═════ ФРАГМЕНТ ТЕКСТА ═════

Истерика как симптом какого-то внутреннего коллапса, громадной
внутренней несвободы. Тяжко – быть вовлеченным в некое
непромысленное, неосознанное, невнятно-косноязычное коллективное
почитание существа, тебе знакомого, бывшего рядом с тобой во
плоти. Это достаточно унизительный гнет – невнятица суесловного
«радения», не вписанного ни в какую систему координат (а
интеллектуалы и не в состоянии вписать Тарковского куда бы то
ни было, ежели только не попытаются сделать из него
интеллектуала), тем более приправленного «ярмаркой интеллектуального
тщеславия», претензией быть причастным к «сверхценности».
После своего маленького домашнего бунта Козлов воспринял доклад
Сурковой как публичный бунт против всей этой дешевой тщеславной
вакханалии. Что ж, продвижение к своей личной внутренней
свободе, действительно, так много значит, что дзэнский мастер
Линь-цзи, например, давал ученикам даже столь радикальный
совет: «Встретишь будду (т. е. пробужденного, просветленного. –
Н.Б.) – убей будду; встретишь патриарха – убей патриарха!»

═════ ИСХОДНЫЕ ДАННЫЕ ═════

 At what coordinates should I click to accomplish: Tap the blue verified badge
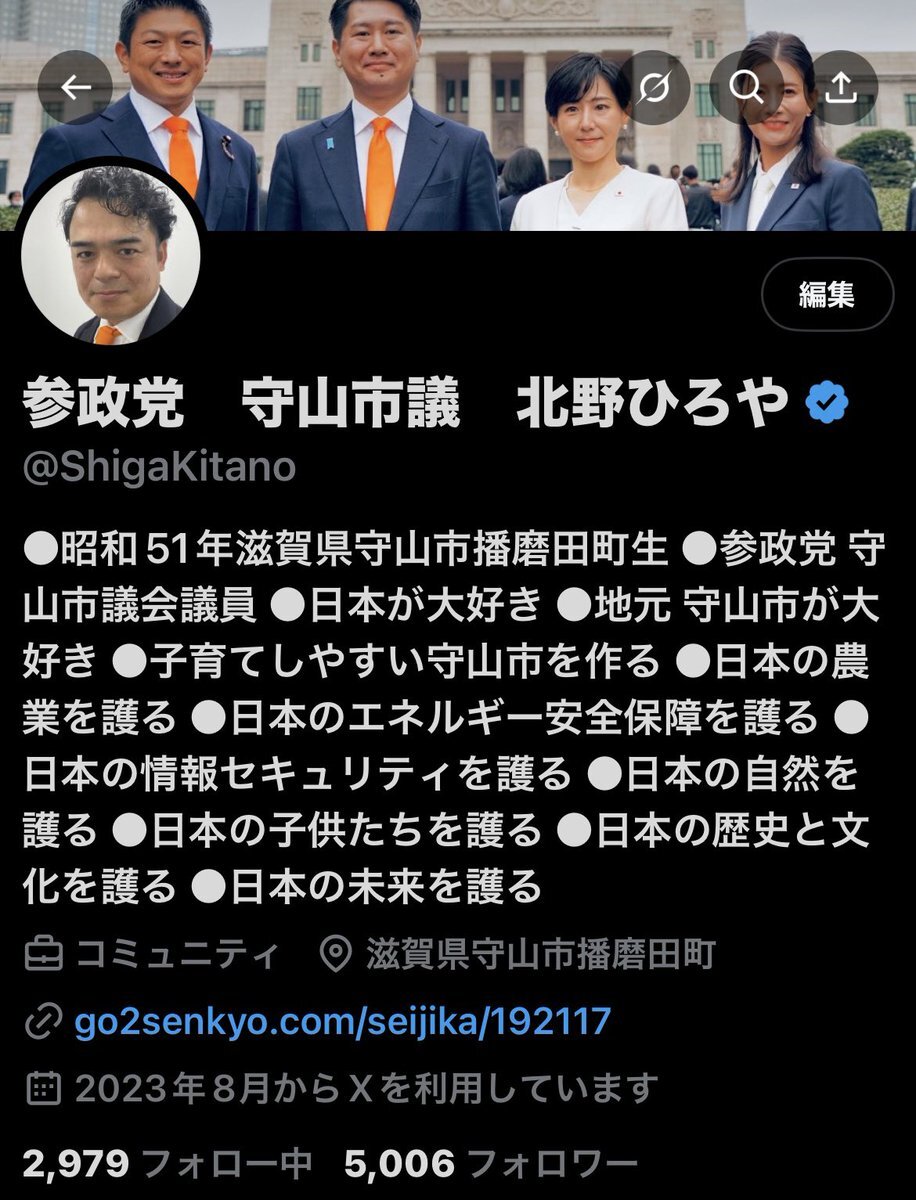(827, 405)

═════
═════ ИСХОДНЫЕ ДАННЫЕ ═════

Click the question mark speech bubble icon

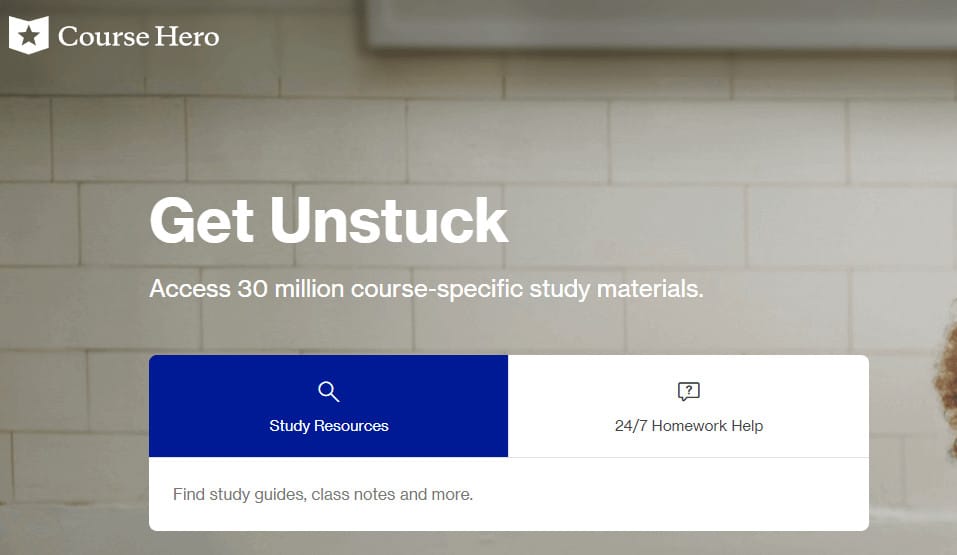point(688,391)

═════

Продолжите текст о коллективном почитании Тарковского и внутренней свободе, начав сразу после цитаты из Линь-цзи.

| РЕЗУЛЬТАТ ВЫПОЛНЕНИЯ |
Нет ничего важнее внутренней неограниченной свободы, если ты
вступил на путь духовного воина, и потому всякая преграда
на этом пути, даже если это величайший авторитет, должна быть
на последнем этапе пути воина сметена. (Линь-цзи обращался
к конкретным своим, весьма и весьма продвинутым ученикам и
потому, разумеется, ни к какому кровопролитию или насилию он
не призывал.)
В «тусовочном» контексте московской кинематографической среды «бунт»
Козлова и Сурковой вполне можно понять. Понять как
стремление вырваться на свободу, если чувствуешь себя порабощенным
чьим-то авторитетом, тем более, если в этот авторитет
искренне не верил и не веруешь и тем более если идеалы авторитета
весьма далеки от твоих собственных подлинных и настоящих, не
измышленных фантазиями на тему причастности к
«сверхценности».
Но, пожалуй, главное, что скрыто присутствует в этом конфликте, это
непонимание многими и многими той простой вещи, о которой мы
уже вскользь говорили: Тарковский никогда не был никаким
гуру и, главное, не хотел им быть и никаким гуру себя не
считал. Сама суть его натуры была противна этому. И каждый раз
когда ему приходилось выявлять в себе проповеднические
энергии, он фактически насиловал свою исконную
пластически-медитационную природу. И тем не менее это «насилие» вызывает
глубочайшее уважение как попытка прорыва глубинной этической воли.
1. Забавно, что в ходе своей многолетней дружбы с
Тарковскими Суркова была в восторге от их семьи. «Прозрение»
снизошло на нее лишь после того, как она была отлучена от этой
дружбы.
2. «С Тарковским и о Тарковском». М., 2005.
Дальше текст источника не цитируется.